Trata-se da primeira vez que esse rito será posto em prática. E ele não é apenas uma inovação formal. É um manifesto teológico. Um gesto que retira a centralidade da figura papal como “chefe de Estado” e a reposiciona como pastor do povo, discípulo do Cristo que andava entre os pobres.
Etapas da cerimônia: um ritual de descentralização
O novo modelo é dividido em três momentos, chamados de “estações”. E cada uma delas carrega um deslocamento simbólico:
1. A capela privada: onde o silêncio é maior que o protocolo
O corpo de Francisco será velado primeiro em sua capela particular, não no quarto papal como manda a tradição. A escolha tem peso: a capela é lugar de oração, não de poder. Lá, o Camerlengo — autoridade que comanda o Vaticano durante a vacância — confirmará a morte oficialmente.
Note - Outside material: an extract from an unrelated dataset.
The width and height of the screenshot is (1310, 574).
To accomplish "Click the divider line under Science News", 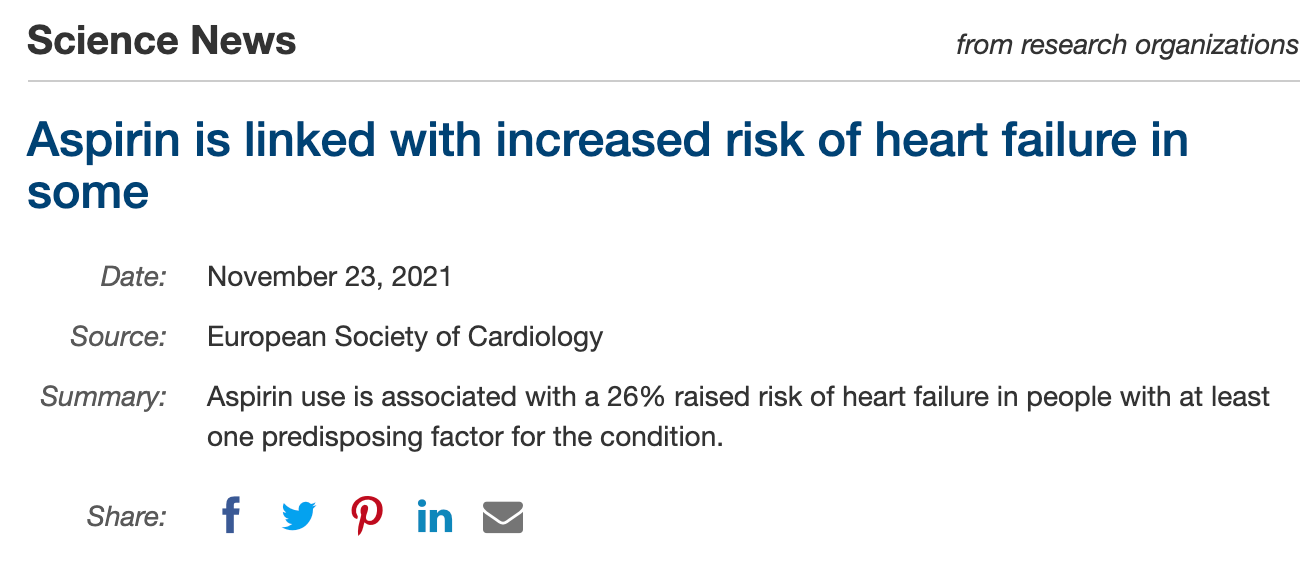I will 663,80.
Em seguida, o corpo será colocado em um caixão de madeira simples, dentro de um de zinco. Francisco eliminou o terceiro caixão (feito de chumbo ou carvalho) que antes simbolizava riqueza e durabilidade. Para ele, morrer bem era morrer leve.
2. A Basílica de São Pedro: de palco a espaço de comunhão
Na segunda estação, o caixão é levado à Basílica de São Pedro. Lá, ocorre a Missa Exequial, aberta ao público. Mas sem catafalco, sem plataformas, sem elevações visuais.
Francisco fez questão de abolir essa estrutura, tradicionalmente usada em funerais de Estado. Para ele, o papa não deveria ser visto como um soberano. A urna estará no mesmo nível do povo. O gesto visual traduz a teologia de todo um pontificado: estar ao lado, e não acima.
3. O sepultamento fora do Vaticano
A maior ruptura simbólica talvez esteja na terceira estação: Francisco será enterrado fora da Necrópole Vaticana, onde repousam os restos de 91 papas. Seu desejo, manifestado em vida, é ser sepultado na Basílica de Santa Maria Maggiore, em Roma.
É lá, sob os mosaicos do século V, que ele costumava rezar antes de embarcar em viagens missionárias. Não é apenas uma escolha afetiva. É política, espiritual, pastoral. Francisco quer descansar onde o povo comunga — não entre relíquias, mas entre orações.
Novendiais: o tempo da memória coletiva
Seguindo a tradição, serão celebradas nove missas consecutivas após o funeral — as chamadas novendiais. O período de luto canônico se estende por nove dias e tem dupla função: prestar homenagens e preparar espiritualmente a Igreja para o próximo conclave.
Durante esse tempo, a Igreja estará em suspensão: sem papa, mas em escuta. Um tempo simbólico de despojamento e discernimento — justamente o que Francisco mais defendeu ao longo dos seus 12 anos de pontificado.
A renúncia dos títulos: o poder da ausência
Outro gesto que passa despercebido, mas que é central, está na linguagem. No funeral de Francisco, ele será chamado apenas de “papa” ou “bispo de Roma”. Nada de “Vigário de Cristo”, “Príncipe dos Apóstolos”, “Servo dos Servos de Deus”.
Esses títulos, heranças de uma Igreja imperial, foram suavemente afastados por ele durante sua vida — e agora oficialmente eliminados de sua morte. O papa que optou por um carro popular e almoçava com moradores de rua será lembrado como ele era: Francisco, o homem que abraçava antes de abençoar.
A liturgia como testemunho final
Francisco sabia que a liturgia não é neutra. Ela comunica, educa, provoca. Ao mudar o formato do próprio funeral, ele não apenas “atualizou” um protocolo. Ele redefiniu o que significa morrer como líder religioso em pleno século XXI.
Ele não quis uma morte sacralizada. Quis um fim coerente. E, com isso, talvez tenha produzido a mais poderosa homilia de seu papado.
O que a Igreja faz com esse gesto?
Essa é a pergunta que paira sobre o Vaticano. Francisco partiu, mas não em silêncio. Seu funeral é uma convocação. Um convite à coerência. Uma denúncia ao clericalismo. E um lembrete: a Igreja precisa parecer com o Evangelho que prega.
O risco agora é simbólico. Se a Igreja não levar a sério esse último gesto, talvez nunca tenha entendido os anteriores. Mas se escutar — como Francisco sempre pediu — talvez reencontre, no luto, o caminho da missão.